再話とは、昔話を読みやすく、語りやすいお話に再構成することです
最新作「世界の女の子の昔話」には、15 カ国の昔話が収録されています。日本で知られるヨーロッパの昔話だけでなく、アジア、南米、アフリカの昔話も再話しました。
再話とは、伝えられている昔話を、今を生きる私たちが読みやすく、語りやすいお話に再構成することです。
昔話は長い時間をかけて、たくさんの人に伝えられてきたお話です。地域や時代によって、内容も少しずつ変わっていきます。
中脇さんは最初に記録された昔話の資料を読んだり、研究者に協力してもらったり、実際に昔話を聞かせてもらいながら、たくさんの昔話と出合ってきました。

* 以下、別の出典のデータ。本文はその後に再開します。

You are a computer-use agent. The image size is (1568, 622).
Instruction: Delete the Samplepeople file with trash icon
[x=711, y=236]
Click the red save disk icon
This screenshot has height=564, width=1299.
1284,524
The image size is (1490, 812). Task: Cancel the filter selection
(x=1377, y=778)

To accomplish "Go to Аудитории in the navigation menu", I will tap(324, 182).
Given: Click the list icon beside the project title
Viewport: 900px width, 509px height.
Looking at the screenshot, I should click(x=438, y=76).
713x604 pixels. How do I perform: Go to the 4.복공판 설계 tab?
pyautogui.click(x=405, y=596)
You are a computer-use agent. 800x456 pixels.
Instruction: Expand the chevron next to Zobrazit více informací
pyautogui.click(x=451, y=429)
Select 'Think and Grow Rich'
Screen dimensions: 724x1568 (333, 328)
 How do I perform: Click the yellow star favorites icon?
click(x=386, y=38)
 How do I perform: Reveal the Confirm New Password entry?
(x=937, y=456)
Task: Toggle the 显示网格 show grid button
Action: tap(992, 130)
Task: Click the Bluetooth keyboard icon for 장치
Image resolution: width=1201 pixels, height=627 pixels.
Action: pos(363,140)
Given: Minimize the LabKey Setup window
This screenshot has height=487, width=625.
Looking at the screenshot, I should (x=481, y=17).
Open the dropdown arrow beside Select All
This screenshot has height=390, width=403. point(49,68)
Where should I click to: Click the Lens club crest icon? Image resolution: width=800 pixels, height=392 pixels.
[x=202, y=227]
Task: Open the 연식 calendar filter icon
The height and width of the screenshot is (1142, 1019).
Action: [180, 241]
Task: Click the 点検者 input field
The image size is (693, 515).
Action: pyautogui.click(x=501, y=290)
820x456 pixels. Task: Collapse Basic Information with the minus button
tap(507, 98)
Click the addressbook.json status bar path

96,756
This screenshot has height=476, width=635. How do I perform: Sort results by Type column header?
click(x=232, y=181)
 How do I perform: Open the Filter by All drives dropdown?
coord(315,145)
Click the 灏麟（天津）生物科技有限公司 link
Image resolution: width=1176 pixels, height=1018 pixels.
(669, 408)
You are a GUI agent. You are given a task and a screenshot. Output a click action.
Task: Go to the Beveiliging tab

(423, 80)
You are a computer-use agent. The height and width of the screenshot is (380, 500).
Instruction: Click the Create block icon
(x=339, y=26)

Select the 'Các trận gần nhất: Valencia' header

お話を再構成する過程では、子どもや昔話の語り手に実際に聞いてもらうそうです。
「伝えられてきた昔話の形を損なわないように、声に出して語りやすく、耳で聞いて分かりやすいことを心掛けています」
女性は若くて、きれいで、働き者じゃないといけない?
昔話を選ぶ際に中脇さんが大切にしているのが、子どもたちへのメッセージです。「昔話は『この世界は悪いものじゃないよ。安心して生きていってごらん』と子どもたちの背中を押していくもの」と考えています。
今回は、女性への固定観念を取り払うようなお話選びも意識したそうです。
「『女性は若くて美しい方がいい』とか、『女性は家事をしないといけない』『女性は男性よりも真面目で働き者でないといけない』など、知らず知らずのうちに内面化してしまいがちな固定観念がありますよね。私自身も縛られていたことに気付かされました」
今回選んだお話に「くいしんぼうのなまけもの」というスペインのお話があります。主人公の娘はタイトルの通り、食いしん坊の怠け者。周囲に助けられ、自分で機転も利かせて、怠け者のまま幸せになります。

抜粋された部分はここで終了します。